Bob Stoops doesn’t give us too many peeks into his emotions or the inner workings of his ballteam. But he did Monday.
Stoops told the story that after Blake Bell’s press conference Saturday, Bell retreated to his locker, and Stoops witnessed a cool sight. Bell received a bear hug from Trevor Knight.
Knight is the quarterback who beat out Bell in August, and Bell is the quarterback who drew the start against Tulsa after Knight first was ineffective and then injured against West Virginia. You know the rest. Bell played sensationally and clearly reclaimed the job.
Stoops was proud of Knight’s reaction in the locker room.

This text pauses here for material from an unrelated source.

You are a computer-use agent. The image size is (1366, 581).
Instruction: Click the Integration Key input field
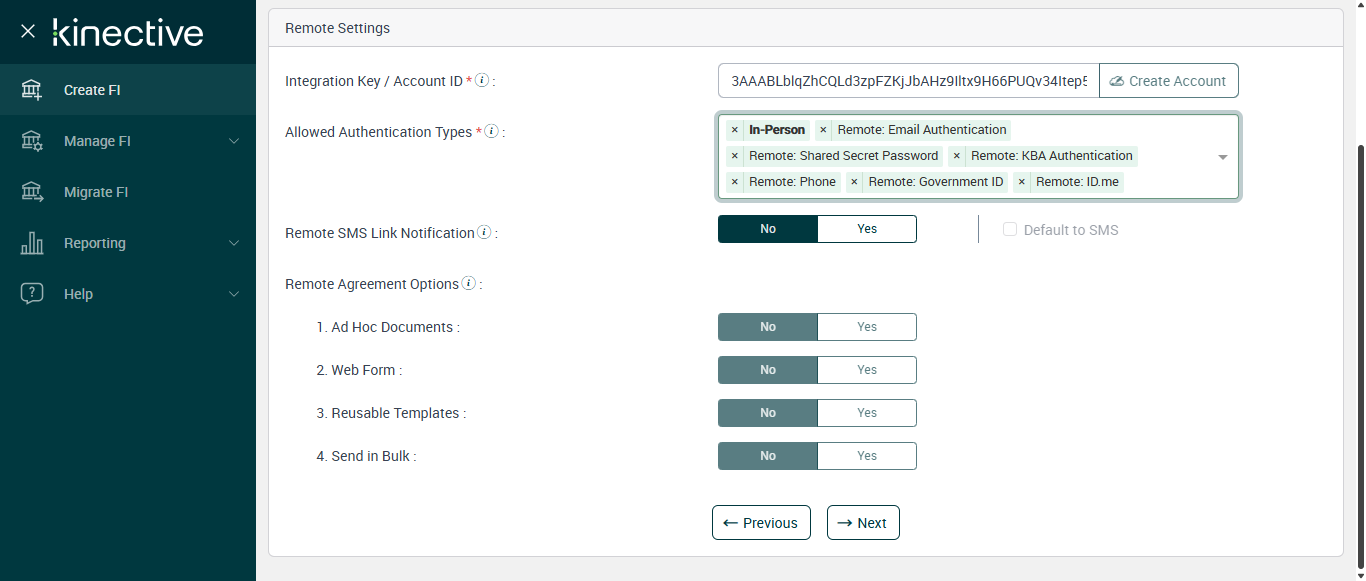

“Blake’s a great example of, yes, persevering,” Stoops said, but then he offered up the bear hug story and seemed downright proud of his players. “There isn’t one trying to undercut the other guy.”
No matter what coaches say, a quarterback derby is fraught with tension. Usually, only one guy can play. One person’s success means limited opportunity for another person.
That’s what makes Bell’s play Saturday so heartwarming. His career seemed in peril just a couple of weeks previous. It looked like he might never start an OU game. Now, he’s the Bell of the Ball.
“There’s no question it has” turned out well, for Bell, Stoops said. “It’s a testament to his character. He didn’t get down. He didn’t get negative. He was ready for it. He took advantage of it.”
Running the Belldozer for 1½ seasons helped.
“Blake has been in, for two years, critical, tough, high pressure situations, he knew how to handle that,” Stoops said. “I recall, they said the first time we put him at Kansas State (in 2011), tried to call a play, he couldn’t even get it out of his mouth. Couldn’t even talk. The guys were chuckling about it afterwards.”
This time, “he was ready for it and took advantage of it.”